この人最初は掴みどころがない飄々とした感じだったけど案外可愛いぞ?と青鹿はオヴェリシリーズで今迄で感じたことになかった感情にちょっと動揺しつつも、此処が潮時と読んでようやく名乗ることにする。
「ア“カ”ツキです!宜しくお願いします教官パイセン!」
ビシッと華麗に敬礼。運動部ベンチホッカイロとして鍛えられた発声技術を駆使したよく通る声。どう見ても不審者な見た目にそぐわぬ、1980年代体育会系教師もニッコリの元気な挨拶である。
それに対する教官パイセンの反応は――――――
「キーーーーーーッ!!この流れでこの男いけしゃあしゃと嘘ついた!嘘ついたよ!?」
遂にキレて青鹿の襟首を掴んで揺さぶり発狂した。
因みに青鹿のキャラネはア“オ”ツキであってア“カ”ツキではない。
たまにゲームの知り合いがアカツキと呼び間違えるのでふざけて名乗ってみたが、教官パイセンはキッチリ反応してきた。
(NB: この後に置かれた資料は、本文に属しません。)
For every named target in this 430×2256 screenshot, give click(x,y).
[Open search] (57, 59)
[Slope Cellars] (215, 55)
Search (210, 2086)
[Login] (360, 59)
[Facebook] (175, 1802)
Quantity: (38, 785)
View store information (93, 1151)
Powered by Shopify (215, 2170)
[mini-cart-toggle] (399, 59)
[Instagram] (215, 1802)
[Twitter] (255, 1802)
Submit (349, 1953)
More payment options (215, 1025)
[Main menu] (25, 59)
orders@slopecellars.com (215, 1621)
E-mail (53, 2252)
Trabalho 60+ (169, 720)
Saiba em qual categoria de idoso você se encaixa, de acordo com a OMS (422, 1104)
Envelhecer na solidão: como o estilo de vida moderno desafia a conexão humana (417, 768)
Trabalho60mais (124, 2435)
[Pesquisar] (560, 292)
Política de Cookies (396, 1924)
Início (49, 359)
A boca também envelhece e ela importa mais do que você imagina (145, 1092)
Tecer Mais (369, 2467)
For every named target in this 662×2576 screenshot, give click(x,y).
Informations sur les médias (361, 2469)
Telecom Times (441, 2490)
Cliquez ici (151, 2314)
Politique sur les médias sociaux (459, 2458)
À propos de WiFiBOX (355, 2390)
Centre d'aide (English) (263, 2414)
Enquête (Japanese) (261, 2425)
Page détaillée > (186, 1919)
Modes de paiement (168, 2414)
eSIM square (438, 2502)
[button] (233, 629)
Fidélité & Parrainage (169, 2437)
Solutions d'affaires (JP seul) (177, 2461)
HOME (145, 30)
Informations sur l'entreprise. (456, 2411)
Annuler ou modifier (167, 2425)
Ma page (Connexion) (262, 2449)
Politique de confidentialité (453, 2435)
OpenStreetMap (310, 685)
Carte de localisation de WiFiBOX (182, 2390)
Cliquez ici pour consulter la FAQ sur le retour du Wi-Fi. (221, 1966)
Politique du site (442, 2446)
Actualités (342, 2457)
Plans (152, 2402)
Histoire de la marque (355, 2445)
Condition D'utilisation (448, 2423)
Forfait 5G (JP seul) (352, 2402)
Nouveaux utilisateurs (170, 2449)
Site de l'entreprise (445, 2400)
「てか俺の名前知ってるんじゃないですかヤダーこわーい」
「あ〜…………まあ知ってたとしても相手から聞いてから名前を呼ぶのが礼儀ではないかい?はぁ……君と話してると話が進まないよ!そこに黙って正座でもしてくれていたまえ!」
本当にこれ以上ふざけているとヤバいかもしれないと思い、教会のホームの中央に素直に正座するアオツキ。その前に教官パイセンが仁王立ちして漸く『よくわかるちょうしょしんしゃむけえくそしすとこうざ』が始まった。